--- START ---

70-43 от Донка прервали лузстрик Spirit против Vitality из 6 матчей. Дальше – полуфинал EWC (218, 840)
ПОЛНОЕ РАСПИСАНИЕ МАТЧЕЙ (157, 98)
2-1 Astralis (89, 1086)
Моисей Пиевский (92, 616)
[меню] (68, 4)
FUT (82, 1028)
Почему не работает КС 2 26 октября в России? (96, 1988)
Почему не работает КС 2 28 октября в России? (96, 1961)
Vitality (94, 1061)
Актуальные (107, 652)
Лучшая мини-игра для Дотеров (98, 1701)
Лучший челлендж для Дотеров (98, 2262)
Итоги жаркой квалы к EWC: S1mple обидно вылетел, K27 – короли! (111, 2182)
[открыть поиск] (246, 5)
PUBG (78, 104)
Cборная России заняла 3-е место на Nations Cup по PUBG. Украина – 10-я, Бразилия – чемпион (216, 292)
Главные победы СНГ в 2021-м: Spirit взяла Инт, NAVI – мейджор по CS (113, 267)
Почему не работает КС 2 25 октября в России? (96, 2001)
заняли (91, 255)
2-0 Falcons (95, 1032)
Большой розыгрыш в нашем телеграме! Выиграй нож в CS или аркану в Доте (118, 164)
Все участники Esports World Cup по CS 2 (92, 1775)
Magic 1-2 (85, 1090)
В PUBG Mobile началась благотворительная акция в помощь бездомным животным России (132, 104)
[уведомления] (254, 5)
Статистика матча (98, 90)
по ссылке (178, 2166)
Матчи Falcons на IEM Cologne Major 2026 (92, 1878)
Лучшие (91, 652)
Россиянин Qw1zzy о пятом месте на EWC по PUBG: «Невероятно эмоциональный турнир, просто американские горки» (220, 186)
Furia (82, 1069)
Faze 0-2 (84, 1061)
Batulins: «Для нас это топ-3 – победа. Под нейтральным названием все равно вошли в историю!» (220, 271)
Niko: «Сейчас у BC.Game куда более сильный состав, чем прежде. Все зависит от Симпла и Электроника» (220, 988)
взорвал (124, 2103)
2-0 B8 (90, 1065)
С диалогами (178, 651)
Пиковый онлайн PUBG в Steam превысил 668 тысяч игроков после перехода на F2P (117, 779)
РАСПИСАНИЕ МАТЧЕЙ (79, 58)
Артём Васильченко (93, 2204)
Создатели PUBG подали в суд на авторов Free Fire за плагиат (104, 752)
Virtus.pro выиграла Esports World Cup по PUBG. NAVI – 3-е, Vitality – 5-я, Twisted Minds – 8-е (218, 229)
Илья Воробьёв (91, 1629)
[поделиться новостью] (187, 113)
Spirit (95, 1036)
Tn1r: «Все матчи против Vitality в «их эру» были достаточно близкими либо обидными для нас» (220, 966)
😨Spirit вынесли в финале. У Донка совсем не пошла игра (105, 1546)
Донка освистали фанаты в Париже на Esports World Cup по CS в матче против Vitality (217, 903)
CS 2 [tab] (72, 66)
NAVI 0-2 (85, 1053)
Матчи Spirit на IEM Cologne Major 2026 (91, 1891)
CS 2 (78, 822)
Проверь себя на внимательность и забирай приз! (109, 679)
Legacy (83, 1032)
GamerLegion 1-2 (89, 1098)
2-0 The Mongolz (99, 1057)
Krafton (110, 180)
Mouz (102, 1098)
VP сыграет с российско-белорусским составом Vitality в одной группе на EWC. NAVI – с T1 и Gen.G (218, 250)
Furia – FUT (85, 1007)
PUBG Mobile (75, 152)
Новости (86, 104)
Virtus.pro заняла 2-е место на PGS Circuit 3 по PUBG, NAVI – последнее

--- END ---

Your instructions:
Starting with the line that contains "PUBG Mobile (75, 152)", print each line through the last one in the listing. Include both end lines and add nothing.

Reply:
PUBG Mobile (75, 152)
Новости (86, 104)
Virtus.pro заняла 2-е место на PGS Circuit 3 по PUBG, NAVI – последнее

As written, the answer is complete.